Pete Muir pmuir at redhat.com
Mon Oct 20 14:10:35 EDT 2008


On 20 Oct 2008, at 17:28, Christian Bauer wrote:

>
> On Oct 16, 2008, at 22:55 , Gavin King wrote:
>
>> We now really need to get going on the RI. I've attached the latest  
>> draft.
>
> Comments up to chapter 2 - I might be completely wrong with my  
> questions because of something that I might find in a later chapter,  
> so ignore if that is the case:
>
> Chapter 1
>
> @Model is not used on model components in the example, they are  
> actually controllers and it probably should be called @Action. Or  
> you need to write different examples that actually put @Model on the  
> model.
>
> (Minor) Remove the System.out.println("Well, read the exception  
> name...") and re-throwing exception pattern in the examples. It's  
> embarrassing and if even one user copies that pattern, you've made  
> many peoples lives more difficult. Either log, or re-throw, never  
> both.
>
> I like the decorators, great stuff.
>
> Chapter 2
>
> Seems all good, I like what I'm seeing with XML namespaces in the  
> descriptor. A first for Sun?
>
> 2.5.3: I can easily imagine a component I want deployed in two  
> scenarios, so we should allow multiple deployment type declarations  
> on a web bean or producer method and only validate the highest  
> precedence.
>
> 2.5.7: What's the value in enforcing that the <Standard/> deployment  
> type always be declared? Just enable it.

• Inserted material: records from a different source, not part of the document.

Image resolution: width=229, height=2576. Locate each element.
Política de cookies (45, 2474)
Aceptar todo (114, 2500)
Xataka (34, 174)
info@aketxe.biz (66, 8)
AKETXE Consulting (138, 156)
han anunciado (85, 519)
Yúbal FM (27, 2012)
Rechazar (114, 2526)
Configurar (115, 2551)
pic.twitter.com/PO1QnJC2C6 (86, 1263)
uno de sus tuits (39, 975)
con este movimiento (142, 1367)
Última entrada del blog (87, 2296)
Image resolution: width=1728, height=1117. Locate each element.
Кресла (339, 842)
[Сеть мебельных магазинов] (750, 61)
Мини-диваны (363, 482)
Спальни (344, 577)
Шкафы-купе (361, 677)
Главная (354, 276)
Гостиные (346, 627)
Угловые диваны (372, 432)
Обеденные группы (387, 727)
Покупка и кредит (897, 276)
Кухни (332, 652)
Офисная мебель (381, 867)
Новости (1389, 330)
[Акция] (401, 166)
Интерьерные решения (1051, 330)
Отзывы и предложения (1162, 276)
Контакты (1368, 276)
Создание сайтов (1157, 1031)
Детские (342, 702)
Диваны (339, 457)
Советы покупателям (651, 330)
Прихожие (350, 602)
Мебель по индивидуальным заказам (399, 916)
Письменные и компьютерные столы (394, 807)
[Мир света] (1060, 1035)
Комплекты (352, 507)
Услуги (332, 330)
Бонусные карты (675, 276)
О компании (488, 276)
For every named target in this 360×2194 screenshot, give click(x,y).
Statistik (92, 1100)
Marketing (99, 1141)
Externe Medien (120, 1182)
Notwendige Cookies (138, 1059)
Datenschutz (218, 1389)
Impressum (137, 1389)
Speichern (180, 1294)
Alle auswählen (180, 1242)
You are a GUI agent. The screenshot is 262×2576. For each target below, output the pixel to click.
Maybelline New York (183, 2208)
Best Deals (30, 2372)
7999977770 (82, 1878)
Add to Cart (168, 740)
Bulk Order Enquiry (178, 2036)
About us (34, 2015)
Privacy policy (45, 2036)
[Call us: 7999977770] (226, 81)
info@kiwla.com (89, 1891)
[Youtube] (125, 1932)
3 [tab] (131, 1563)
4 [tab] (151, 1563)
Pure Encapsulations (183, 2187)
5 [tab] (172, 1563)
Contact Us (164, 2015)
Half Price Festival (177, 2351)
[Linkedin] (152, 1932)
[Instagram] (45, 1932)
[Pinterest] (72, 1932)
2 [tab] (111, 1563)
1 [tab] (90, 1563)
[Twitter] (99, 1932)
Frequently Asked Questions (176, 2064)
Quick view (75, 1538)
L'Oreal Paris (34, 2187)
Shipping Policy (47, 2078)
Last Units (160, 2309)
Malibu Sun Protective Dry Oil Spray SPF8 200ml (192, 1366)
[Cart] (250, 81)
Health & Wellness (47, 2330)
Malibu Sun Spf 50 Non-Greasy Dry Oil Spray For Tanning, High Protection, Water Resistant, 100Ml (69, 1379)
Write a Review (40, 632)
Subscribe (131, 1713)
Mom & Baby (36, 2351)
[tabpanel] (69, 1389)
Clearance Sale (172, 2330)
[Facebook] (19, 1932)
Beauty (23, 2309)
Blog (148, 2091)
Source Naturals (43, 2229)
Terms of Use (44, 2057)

No, it's much neater doing it this way.

>
>
> 2.6: I understand that nobody cares about EJB names but why can't it  
> be a web beans name? At least it would be useful for something.
>
> 2.7: Inheritance of stereotypes is probably not needed. I can't see  
> an application having more than a few stereotypes and 2.7.2 already  
> defines composition of stereotypes.
>
> 2.7.5: Going back to my first comment about chapter 1, I recommend  
> removing the built-in @Model stereotype. I have no idea what I would  
> ever use it for. A typical conversational MVC application certainly  
> has not many request-scoped model instances...

It's gone, this must be leftover from an old example.

>
>
> 2.8: The whole section and functionality of explicit specialization  
> seems unnecessary. Why can't I just put @Inherited on my binding  
> type declaration? If, in the example, I would put @Inherited on the  
> declaration of @Asynchronous, the same specialization rules for  
> binding and naming could be derived.